PASSAGE FOR REVIEW »
The Northern coast of the Dominican Republic is one of the cheapest places to visit in the whole of the Caribbean. This island is famous for having some of the best beaches in the hemisphere, mountains as high as the Alps, astounding wildlife and precious stones. The nights are filled with Bachata and Merengue in stylish bars under a haze of cigar smoke. It has been the location of many films, and the whole island is visually stunning. Far too big to see in one trip, here is our guide for what to do in the North.
All tour operators will sell a trip called ‘Paradise Island’. Situated a few miles off the coast and near to the border with Haiti, the island itself can hardly be described as paradise. This is more the sort of sandbank that you would choose to maroon a pirate captain after a mutiny. A bus will carry you from your door to the point from which you will embark the boat to take you to the island, once onboard you will be whisked at high speed, with wonderful views of the Haiti coastline and a face full of salty spray to the island. The sand is perfectly white and soft and the sea so perfectly clear. The island itself is featureless, all except that is for a shack that will sell you drinks and lend you snorkels. The reef is fifty metres from the beach and you will be led around it by your guide. Unfortunately half of the reef is dead, my theory being as a result of irresponsible tourists touching the coral and the chemical contaminants from suncream. Brightly coloured fish are very abundant however. Your return journey will feature a detour through the mangroves at rather alarming speeds and end at a restaurant where you will have a simple meal, get to play on a floating trampoline and admire the resident Pelican.

DATA »
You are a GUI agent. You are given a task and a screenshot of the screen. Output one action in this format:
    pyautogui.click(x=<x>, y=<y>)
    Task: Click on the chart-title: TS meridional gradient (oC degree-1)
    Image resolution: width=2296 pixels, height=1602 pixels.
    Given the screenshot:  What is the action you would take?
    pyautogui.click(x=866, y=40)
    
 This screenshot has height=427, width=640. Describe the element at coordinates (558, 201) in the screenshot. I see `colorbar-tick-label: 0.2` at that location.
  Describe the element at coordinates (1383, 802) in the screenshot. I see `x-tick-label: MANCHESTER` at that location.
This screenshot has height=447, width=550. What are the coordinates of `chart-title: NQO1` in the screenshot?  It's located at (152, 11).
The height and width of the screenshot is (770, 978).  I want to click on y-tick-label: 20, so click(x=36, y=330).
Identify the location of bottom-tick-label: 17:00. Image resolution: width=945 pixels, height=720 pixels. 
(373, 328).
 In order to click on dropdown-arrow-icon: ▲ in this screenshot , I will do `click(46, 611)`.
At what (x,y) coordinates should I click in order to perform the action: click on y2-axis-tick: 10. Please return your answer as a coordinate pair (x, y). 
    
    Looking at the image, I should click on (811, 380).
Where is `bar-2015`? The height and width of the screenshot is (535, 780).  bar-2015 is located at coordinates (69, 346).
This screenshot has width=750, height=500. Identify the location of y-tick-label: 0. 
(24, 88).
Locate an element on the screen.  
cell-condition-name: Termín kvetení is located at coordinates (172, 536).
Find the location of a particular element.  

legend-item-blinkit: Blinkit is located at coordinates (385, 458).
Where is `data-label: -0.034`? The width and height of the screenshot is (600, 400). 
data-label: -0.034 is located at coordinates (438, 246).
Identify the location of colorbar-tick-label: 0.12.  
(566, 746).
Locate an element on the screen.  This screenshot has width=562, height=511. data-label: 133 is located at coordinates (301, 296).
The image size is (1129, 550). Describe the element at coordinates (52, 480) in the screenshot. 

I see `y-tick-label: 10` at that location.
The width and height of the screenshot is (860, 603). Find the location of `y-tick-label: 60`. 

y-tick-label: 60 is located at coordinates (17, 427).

STUDY QUESTIONS »
A. Answer these questions from the travel guide:
(i) Which two kinds of music fill the nights in stylish bars?
(ii) How far from the beach of Paradise Island is the reef?
(iii) What resident animal can you admire at the restaurant on the return journey?
B. In the entries, begin at the line that has "The image size" and stop after the last entry. Reproduce only those lines, renaming "screenshot" to "capture" and leaving everything else unchanged.
The travel guide and the entries have no connection to each other.

ANSWERS TO EACH TASK »
A.
(i) Bachata and Merengue.
(ii) Fifty metres.
(iii) A pelican.

B.
The image size is (1129, 550). Describe the element at coordinates (52, 480) in the capture. 

I see `y-tick-label: 10` at that location.
The width and height of the capture is (860, 603). Find the location of `y-tick-label: 60`. 

y-tick-label: 60 is located at coordinates (17, 427).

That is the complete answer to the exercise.